From the thread on improving NExpr, print the passage starting with "To formulate tersely: Expr" and going on through "arrived to it.", with no changes.

Text shown —

>>>>

Suggested improvements to NExpr

[infinisil]

• [ ] Encoding that [Binding r] contains static and dynamic attributes, whereas static ones have to have a different key:

  data StaticAttributeValue r = Inherit (Maybe r)
                       | NamedVar [NKeyName r] r
  type StaticAttributes r = Map VarName (StaticAttributeValue r)
  type DynamicAttributes r = [(NDynamicAttrPath r, r)]
  type Bindings r = (StaticAttributes r, DynamicAttributes r)

• [ ] Instead of strings being [Antiquoted Text r], they should be

  data Interpolated a s = Interpolated a [(s, a)]
  type String = Interpolated Text r

• [ ] #977
• [x] #1041
• [x] Instead of having NSet bindings and NRecSet bindings, it should be a single NSet rec bindings (first argument indicates it being recursive or not)
• [x] #976

Maybe other improvements are possible too. I really dislike how some things are representable using the current one but never occur in parsing Nix.

[Synthetica9]

• Can we also get consistent source positions? Currently some things have their own SourcePos, next to the SrcSpan provided by NExprLocF: https://github.com/haskell-nix/hnix/blob/2f418b26aa92bf79494c899497f327f8c976c814/src/Nix/Expr/Types.hs#L179-L190 Maybe have the annotations be at least parametrised, so we can set them to () when it's convenient?

[jwiegley]

Should NAttrPath take a dynamic boolean argument, rather than two constructors?

[jwiegley]

@Infinisil I'm rather open to PRs for these suggestions. Perhaps doing them one at a time would be simplest?

[ryantrinkle]

@Synthetica9 Nix has a primitive that retrieves source location for those things internal to the language, so they are semantically significant. The other source locations are used just for error reporting and such. It may be possible to unify them to some extent, but it's not quite as easy as one would hope.

[sjakobi]

https://github.com/haskell-nix/hnix/issues/666#issuecomment-650643370 is somewhat related.

[Anton-Latukha]

Just wanted to mention:

some things are representable ... but never occur in parsing.

Due to Nix paradigms we would never be able to parse everything just by reading the Expr level.

Some things can be made unrepresentable in Expr level, but not all.

To be more concrete - we need to gather examples what is unrepresentable in Nix to unrepresent it.

[Anton-Latukha]

Just wanted to mention:

some things are representable ... but never occur in parsing.

To formulate tersely: Expr may ("if we want") represent only literate Nix grammar. Expr by what it represents should allow any complete Nix grammatically correct schizophasia, well, 'cause schizophasia is still grammatically correct expressions.

Any (majority) of smart constructor logic checking, even as simple mas uniqueness of keys in attrset, - is Eval which is of course before any corporeal Exec.

So the threads talks about grammar strictly.

[Anton-Latukha]

@Infinisil

So, 2.5 years in the making. I arrived to it.

The major part of your proposition, several points of it depends on the - that binding key names should differentiate between static & dynamic, and a lot follows from that. Recently I've made VarName a proper abstraction, so now what asked would be easier.

<<<<

Supplied records —
>>>>

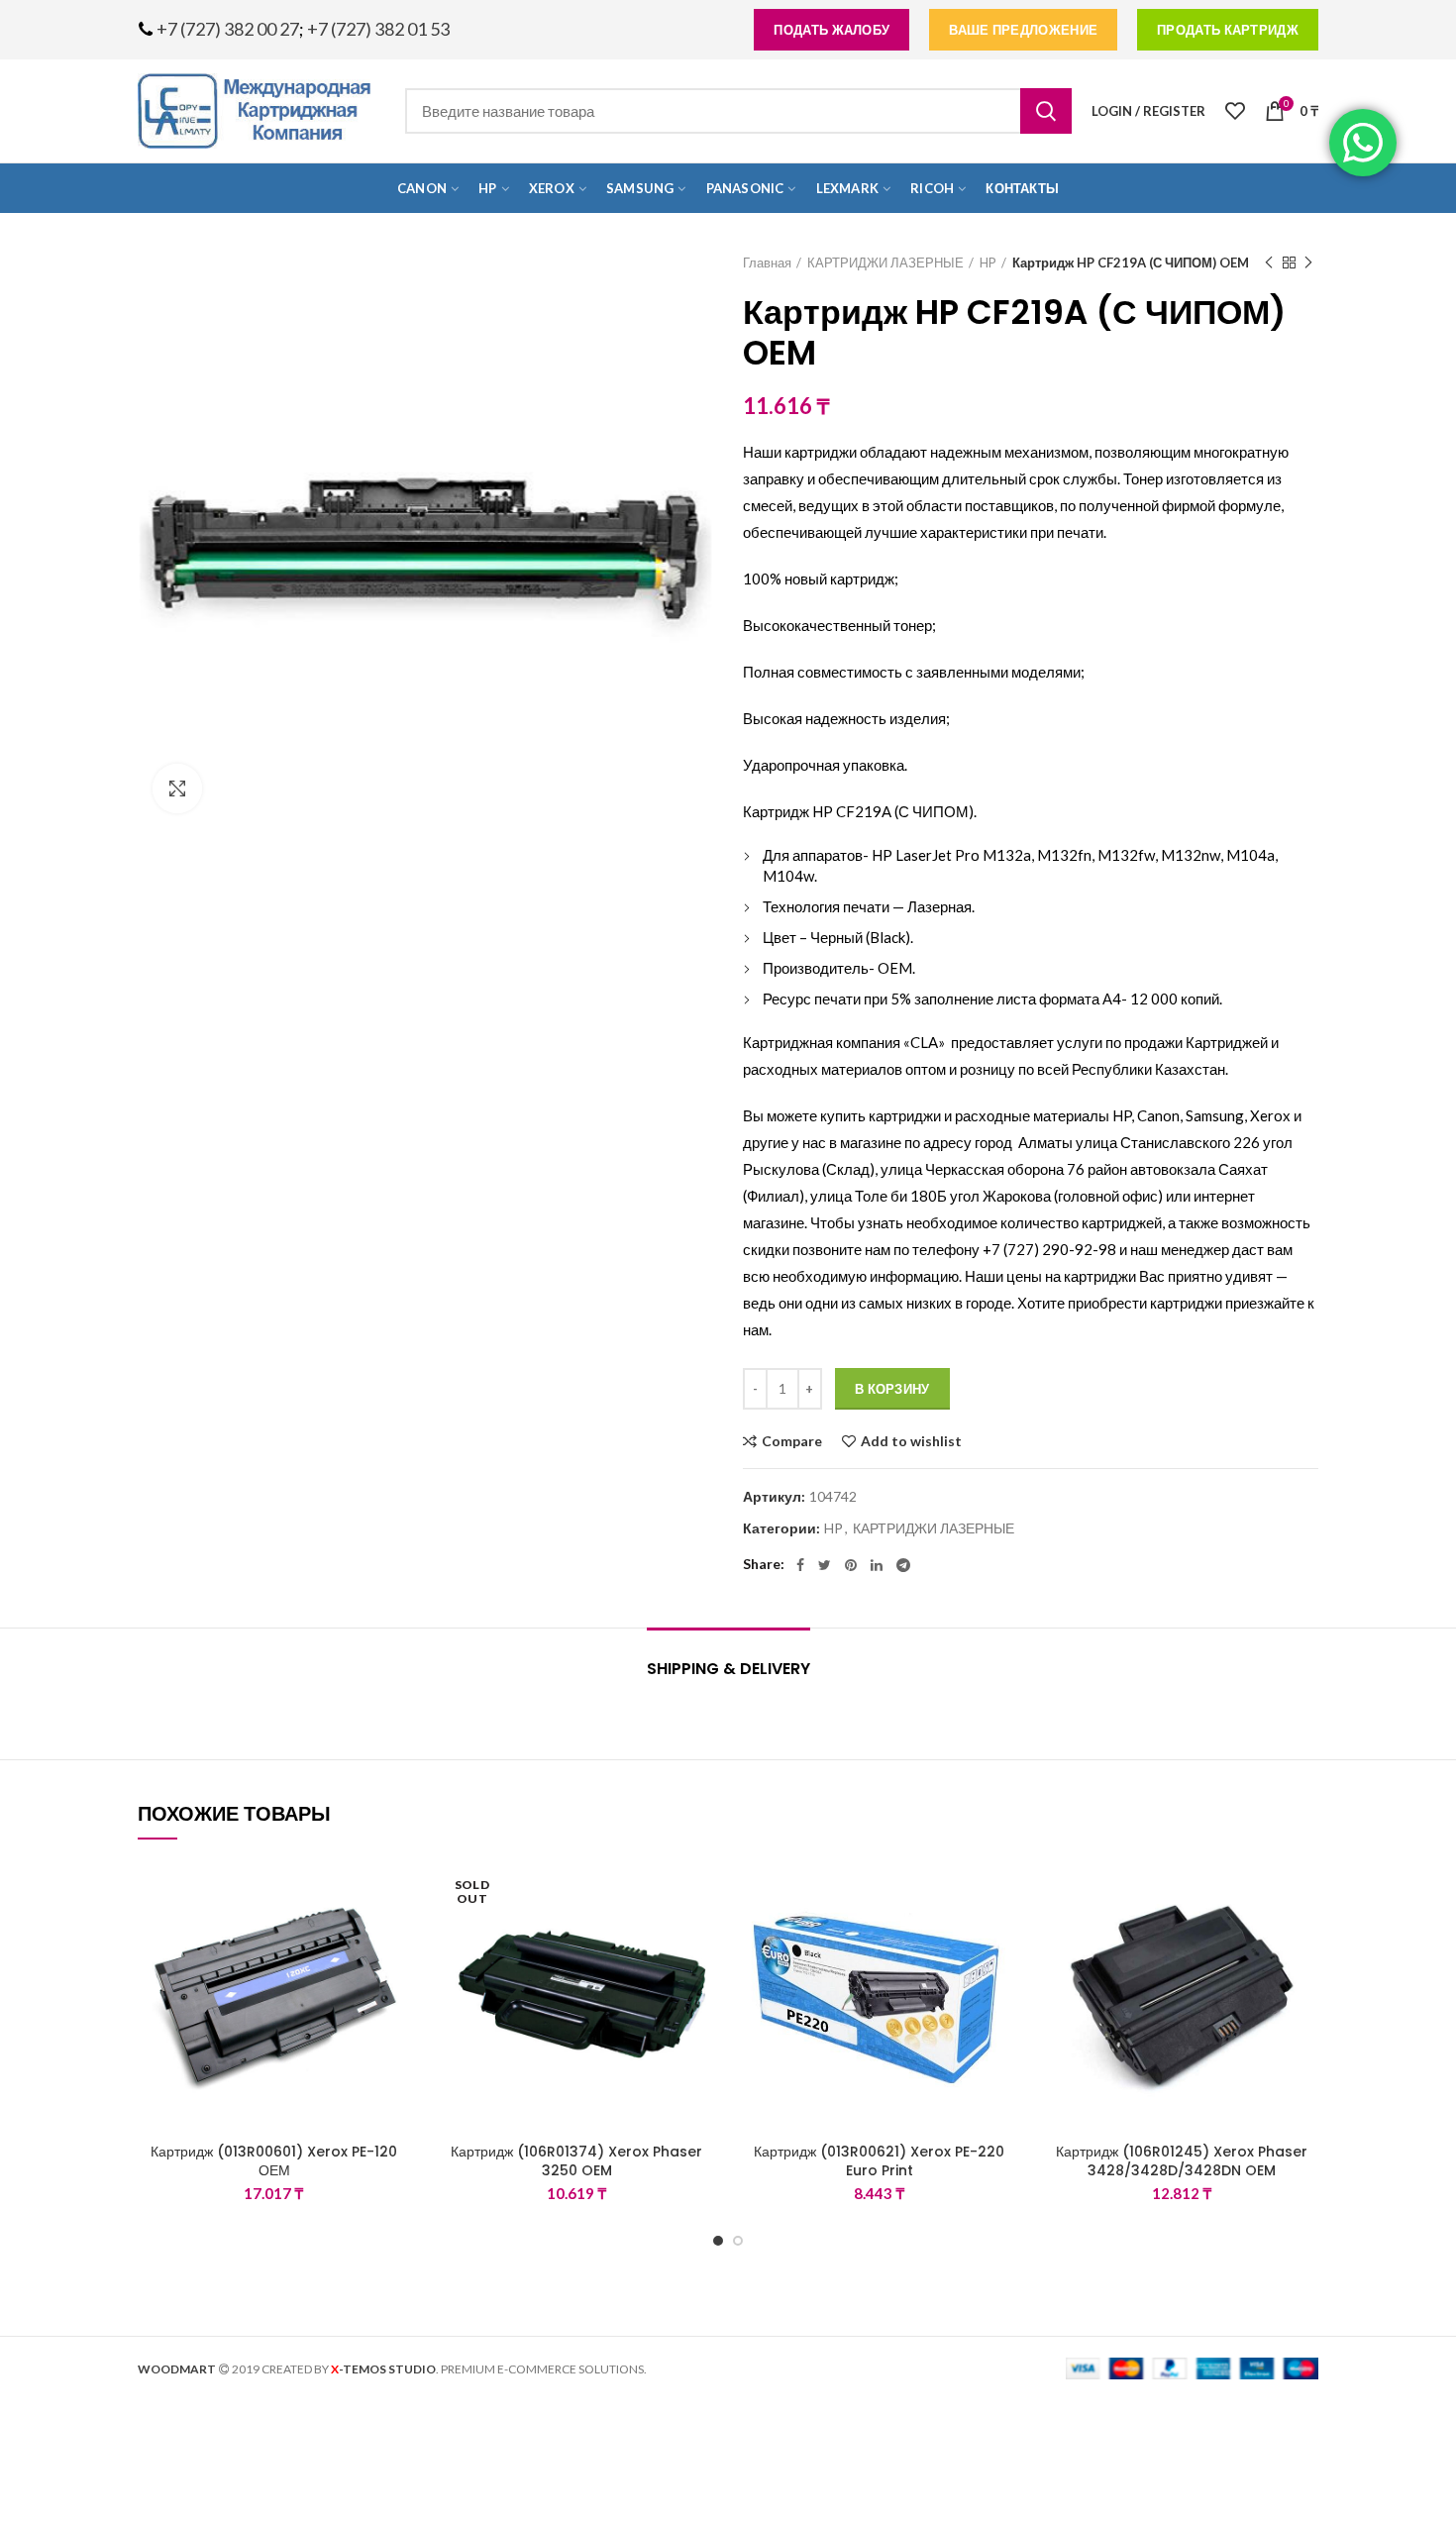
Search (1046, 111)
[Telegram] (903, 1565)
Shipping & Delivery (728, 1668)
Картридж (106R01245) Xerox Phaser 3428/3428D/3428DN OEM (1181, 2160)
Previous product (1269, 262)
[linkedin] (876, 1565)
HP (988, 262)
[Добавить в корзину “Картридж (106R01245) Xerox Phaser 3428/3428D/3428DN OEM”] (1303, 1937)
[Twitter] (824, 1565)
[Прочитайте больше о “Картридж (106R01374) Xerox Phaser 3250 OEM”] (698, 1937)
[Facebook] (800, 1565)
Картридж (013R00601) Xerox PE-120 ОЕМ (274, 2160)
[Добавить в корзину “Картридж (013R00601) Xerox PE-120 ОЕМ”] (396, 1937)
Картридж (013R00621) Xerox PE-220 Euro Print (879, 2160)
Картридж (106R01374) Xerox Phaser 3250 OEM (576, 2160)
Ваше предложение (1023, 30)
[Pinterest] (851, 1565)
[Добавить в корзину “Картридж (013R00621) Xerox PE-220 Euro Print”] (1001, 1937)
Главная (767, 262)
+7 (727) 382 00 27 (227, 29)
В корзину (892, 1389)
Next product (1308, 262)
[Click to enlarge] (177, 788)
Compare (792, 1441)
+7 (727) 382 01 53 (378, 29)
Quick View (396, 1981)
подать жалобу (831, 30)
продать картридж (1228, 30)
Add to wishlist (911, 1441)
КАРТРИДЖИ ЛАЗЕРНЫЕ (885, 262)
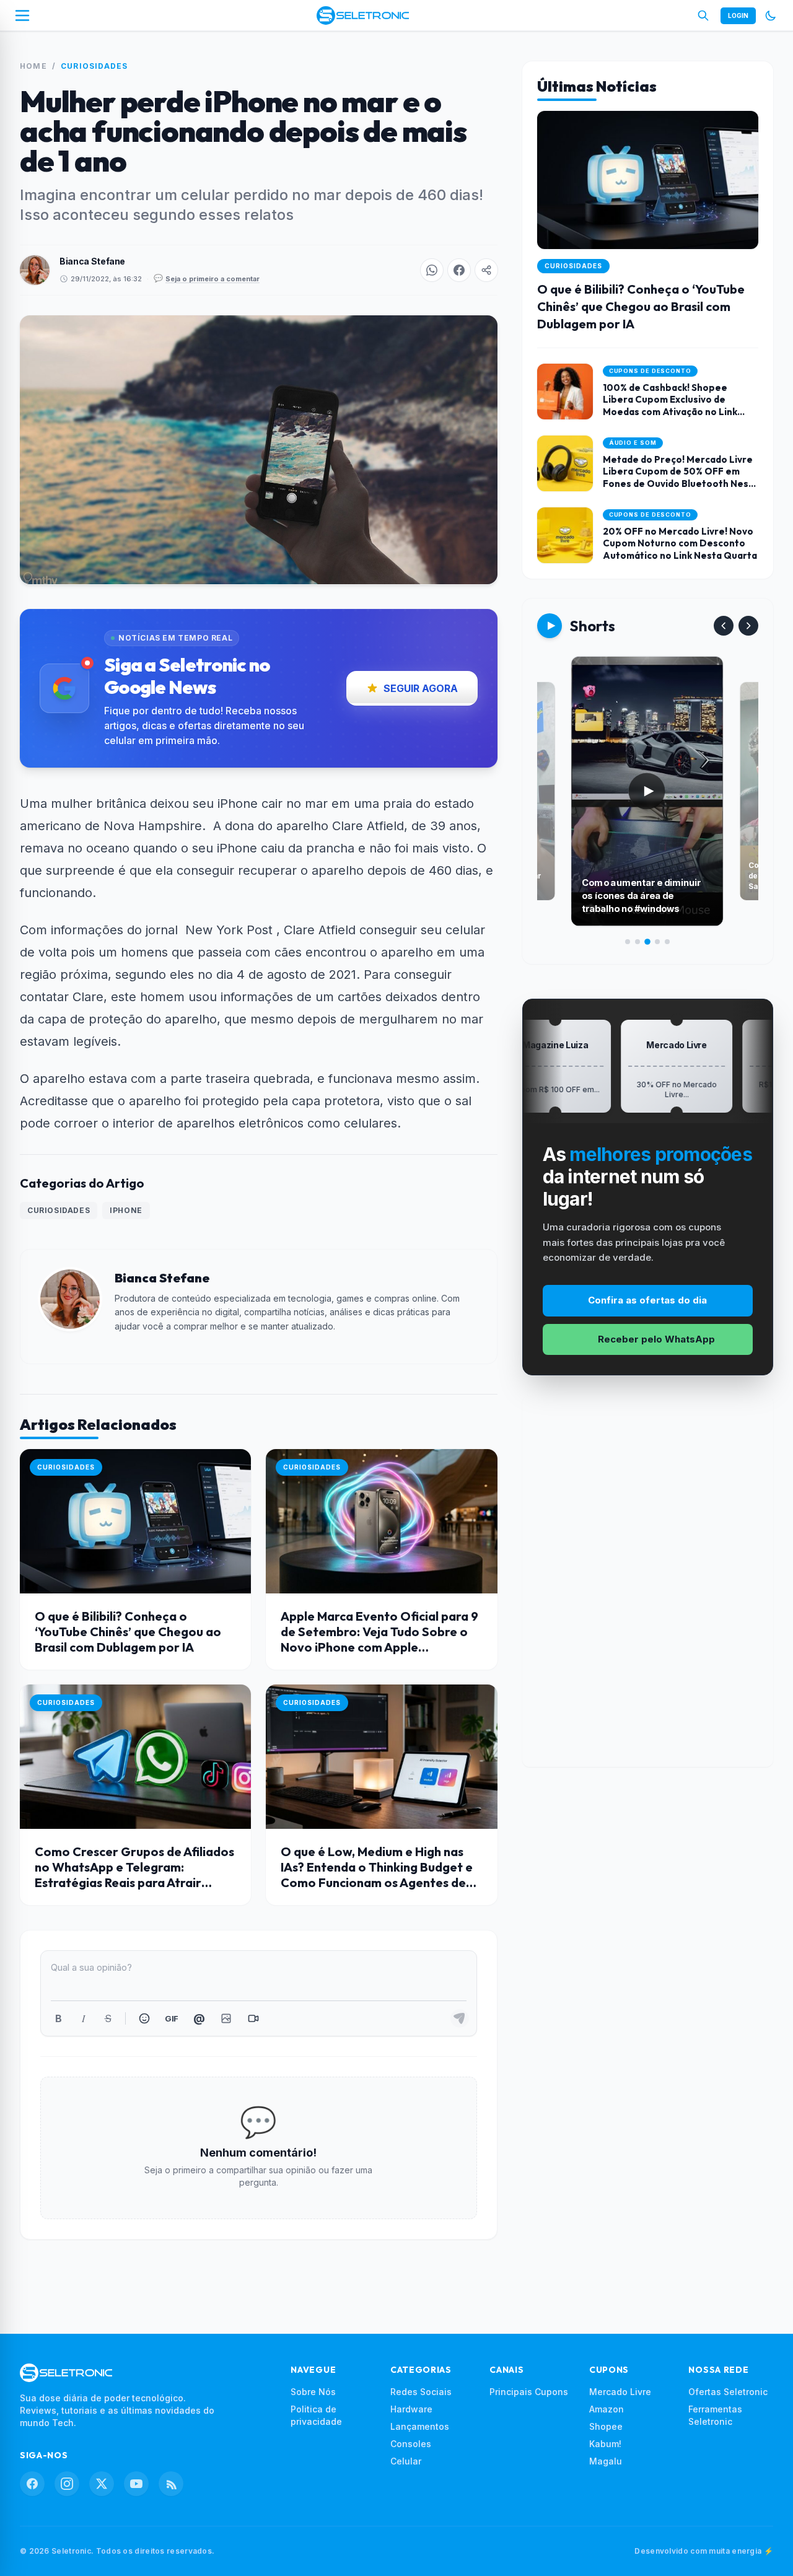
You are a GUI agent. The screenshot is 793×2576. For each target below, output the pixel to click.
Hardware (411, 2409)
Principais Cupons (528, 2391)
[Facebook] (32, 2483)
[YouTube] (136, 2483)
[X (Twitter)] (101, 2483)
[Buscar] (703, 15)
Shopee (606, 2426)
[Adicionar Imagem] (226, 2018)
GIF (171, 2018)
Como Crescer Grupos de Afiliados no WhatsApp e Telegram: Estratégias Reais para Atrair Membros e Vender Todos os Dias (134, 1875)
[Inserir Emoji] (144, 2018)
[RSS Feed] (171, 2483)
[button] (432, 270)
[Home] (363, 15)
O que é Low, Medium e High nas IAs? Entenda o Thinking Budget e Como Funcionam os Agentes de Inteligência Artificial (377, 1875)
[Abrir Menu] (22, 15)
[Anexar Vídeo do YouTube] (253, 2018)
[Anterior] (724, 626)
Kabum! (605, 2443)
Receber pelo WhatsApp (656, 1339)
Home (33, 66)
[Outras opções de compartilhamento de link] (486, 270)
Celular (405, 2461)
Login (738, 15)
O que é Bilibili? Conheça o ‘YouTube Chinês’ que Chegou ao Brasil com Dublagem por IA (128, 1631)
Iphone (126, 1210)
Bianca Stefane (92, 261)
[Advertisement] (647, 1581)
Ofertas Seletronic (728, 2391)
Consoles (410, 2443)
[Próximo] (748, 626)
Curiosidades (94, 66)
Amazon (606, 2409)
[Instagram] (67, 2483)
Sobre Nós (313, 2391)
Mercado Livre (620, 2391)
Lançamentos (419, 2426)
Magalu (605, 2461)
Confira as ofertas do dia (647, 1300)
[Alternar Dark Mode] (770, 15)
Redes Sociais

<<<<

Response —
To formulate tersely: Expr may ("if we want") represent only literate Nix grammar. Expr by what it represents should allow any complete Nix grammatically correct schizophasia, well, 'cause schizophasia is still grammatically correct expressions.

Any (majority) of smart constructor logic checking, even as simple mas uniqueness of keys in attrset, - is Eval which is of course before any corporeal Exec.

So the threads talks about grammar strictly.

[Anton-Latukha]

@Infinisil

So, 2.5 years in the making. I arrived to it.